Turning Old Onion Rings Into Energy
I’m on the floor of Stop & Shop’s distribution warehouse in Freetown, Mass. looking down a long line of garage doors. Each day, trucks unload old and expired food from over 200 New England stores — and, eventually, that organic waste turns into electricity.
Roger Beliveau, manager of distribution services for Stop & Shop, says a lot of that old food comes from produce departments.
“But within this facility, we can take it from any department — we can take packaged goods. So what you’re looking at here is already-packaged onion rings, which are in a plastic container, which will go into the plant,” he explains.
The story of how those onion rings get converted into electricity begins with an array of machines, which crank away as we talk. I watch as plastic packaging is separated from old food like wilted greens, expired dairy and even flowers. Then, all the organics get mixed down with water.
“It’s turned into a slurry, basically a big slushie,” says Kevin Stetson, an employee of Divert, the company Stop & Shop uses to run the food-to-energy plant.
Stetson says that “slushie” is slurped up by machines and fed at a steady rate into the core of the waste-to-energy plant: its anaerobic digester.
“The anaerobic digestion likes a steady state, just like humans,” says Stetson. “We don’t want to eat a big meal and then not eat for two days. We want to eat at a regular rate.”
That balance is important. Because inside the anaerobic digester are bacteria, which gobble up that yummy milkshake and, eventually, release methane. The process is contained — so it doesn’t smell — and that methane “biogas” is used to power a generator that, today, is spitting out about one megawatt of power.
That’s not a lot, but at full bore, the unit outputs enough electricity to fulfill about 40 percent of the power needs for the more-than-1-million-square-foot distribution center.
Divert says right now, about 70 to 80 tons of food waste come in each day. And in the summer, that number is even higher. It’s a lot of food. Or, looked at another way, a lot of lost money.
“When you waste less food as a company, you save money,” says Dana Gunders, a senior scientist with the Natural Resources Defense Council and author of a 2012 paper examining wasted food in the U.S.
Nationwide, she says, grocers are taking a much closer look at the food they throw away.

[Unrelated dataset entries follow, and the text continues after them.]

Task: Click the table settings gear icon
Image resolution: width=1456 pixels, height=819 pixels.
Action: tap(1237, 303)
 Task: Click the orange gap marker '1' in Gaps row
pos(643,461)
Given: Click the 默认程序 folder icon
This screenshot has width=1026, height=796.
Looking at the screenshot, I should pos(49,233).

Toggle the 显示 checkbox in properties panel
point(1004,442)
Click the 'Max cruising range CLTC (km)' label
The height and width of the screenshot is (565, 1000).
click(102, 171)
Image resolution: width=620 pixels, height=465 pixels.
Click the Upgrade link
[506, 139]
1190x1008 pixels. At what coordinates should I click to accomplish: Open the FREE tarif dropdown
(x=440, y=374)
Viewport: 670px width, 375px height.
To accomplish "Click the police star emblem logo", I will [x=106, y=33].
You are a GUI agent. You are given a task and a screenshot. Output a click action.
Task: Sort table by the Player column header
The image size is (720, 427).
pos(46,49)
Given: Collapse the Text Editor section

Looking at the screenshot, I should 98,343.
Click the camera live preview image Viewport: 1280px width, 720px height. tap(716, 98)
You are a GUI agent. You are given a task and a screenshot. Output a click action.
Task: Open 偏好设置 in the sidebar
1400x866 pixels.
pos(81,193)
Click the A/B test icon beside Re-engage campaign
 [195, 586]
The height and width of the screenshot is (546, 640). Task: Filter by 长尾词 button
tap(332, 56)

“But generally speaking, if there’s an empty shelf out there, that’s viewed as a missed sale,” Gunders says. “They want to make sure there’s enough product on the shelf that when a consumer gets there and wants that product, that they can have it.”
Gunders says the calculus of “acceptable losses” has changed in recent years. And, while it’s still hard to find a misshapen carrot or bruised apple on a store shelf, grocers are taking a harder look at reducing waste — and costs — up and down their supply chains.
Back at the Stop & Shop plant, Beliveau says getting old food out of incinerators and landfills is good for the environment, sure, but the anaerobic digester is also good for his company’s bottom line.
The digester reduces the cost of energy for a distribution center that runs 24/7 — and it means less trash that the company needs to pay to get rid of.
“Some of our stores are down to where they’re maybe hauling their compactor once every other month versus, it could have been every two to three weeks,” he says.
The digester makes a lot of compost, too — every week about three dump-truck-loads of nutrient-rich soil, which, eventually, could help grow the next generation of produce lining supermarket shelves.